Reproduce every line of the items below, requests included, and rescale each coordinate in the answers by a factor of 1.1, rounding to the nearest whole number with halves rounded up. Omit the pictures from your answer.

## Start MATERIAL PROVIDED

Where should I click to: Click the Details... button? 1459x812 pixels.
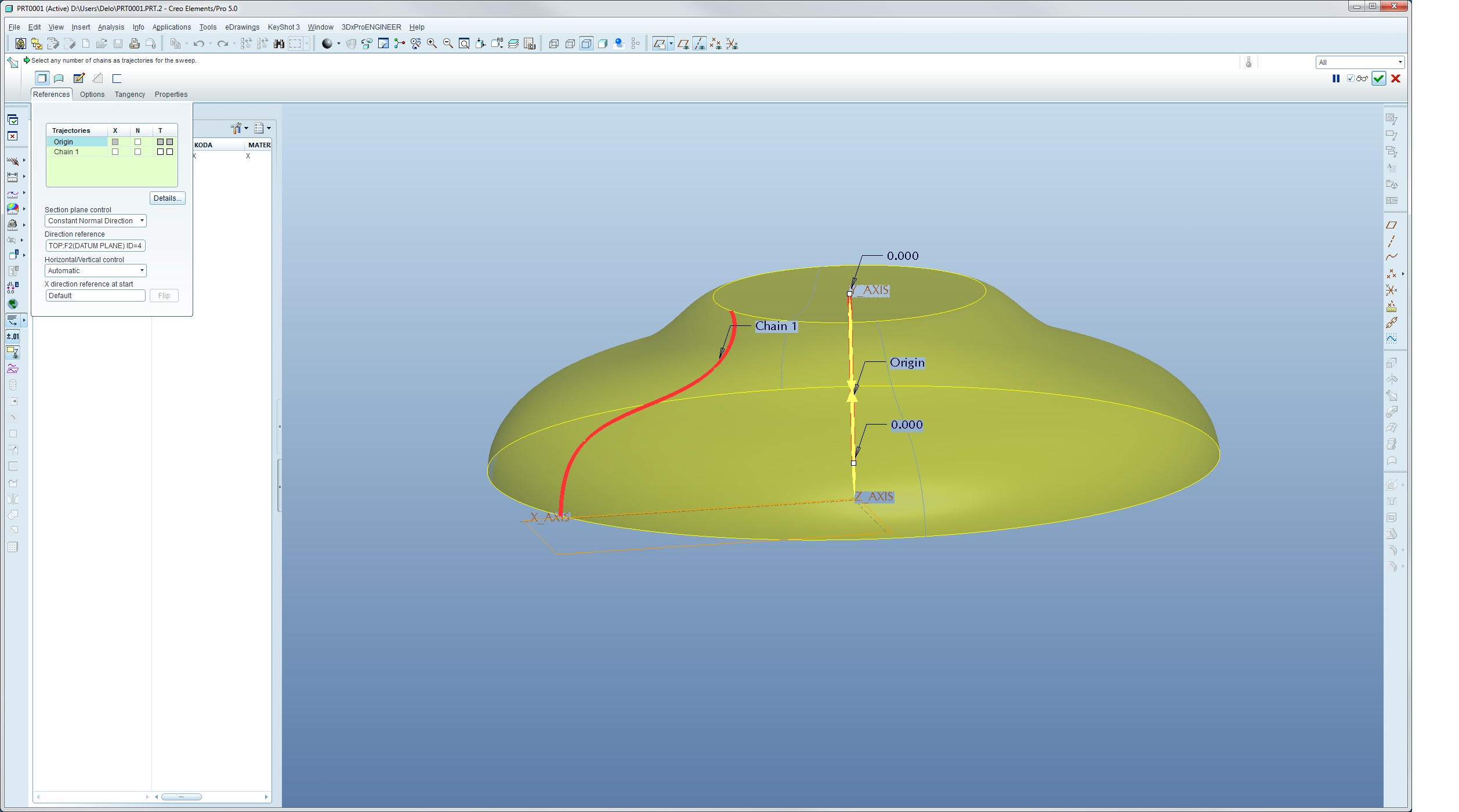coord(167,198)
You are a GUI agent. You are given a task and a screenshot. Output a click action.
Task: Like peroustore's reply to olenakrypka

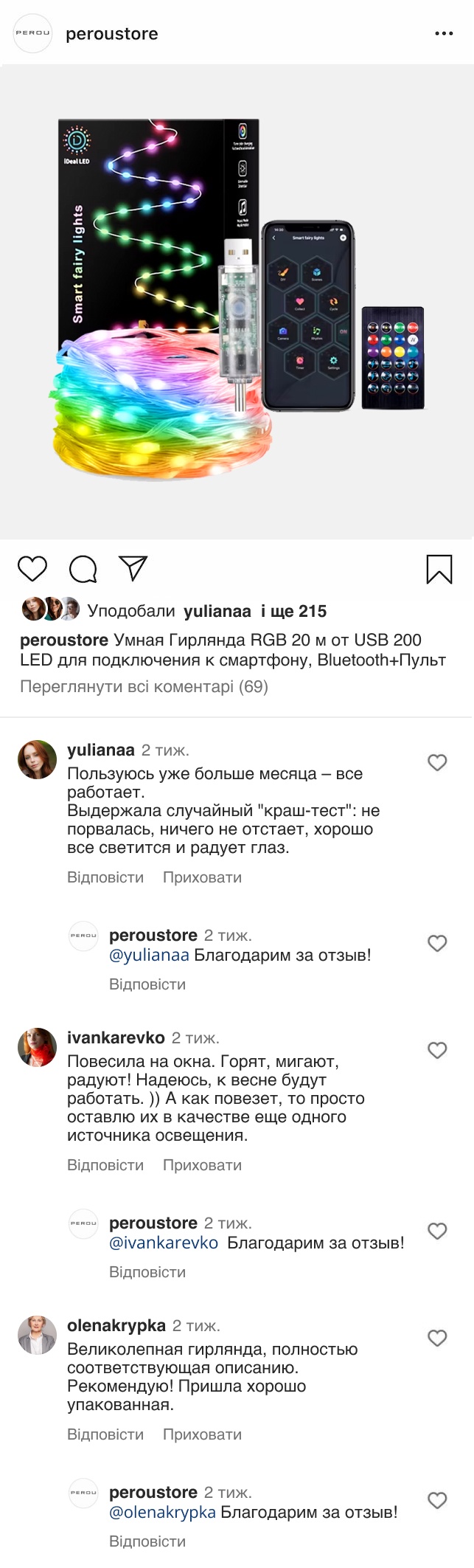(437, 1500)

## End MATERIAL PROVIDED

SOLUTION FOR THIS PROBLEM:
Where should I click to: Click the Details... button? 1459x812 pixels.
coord(184,218)
You are a GUI agent. You are given a task and a screenshot. Output a click action.
Task: Like peroustore's reply to olenakrypka

(481, 1650)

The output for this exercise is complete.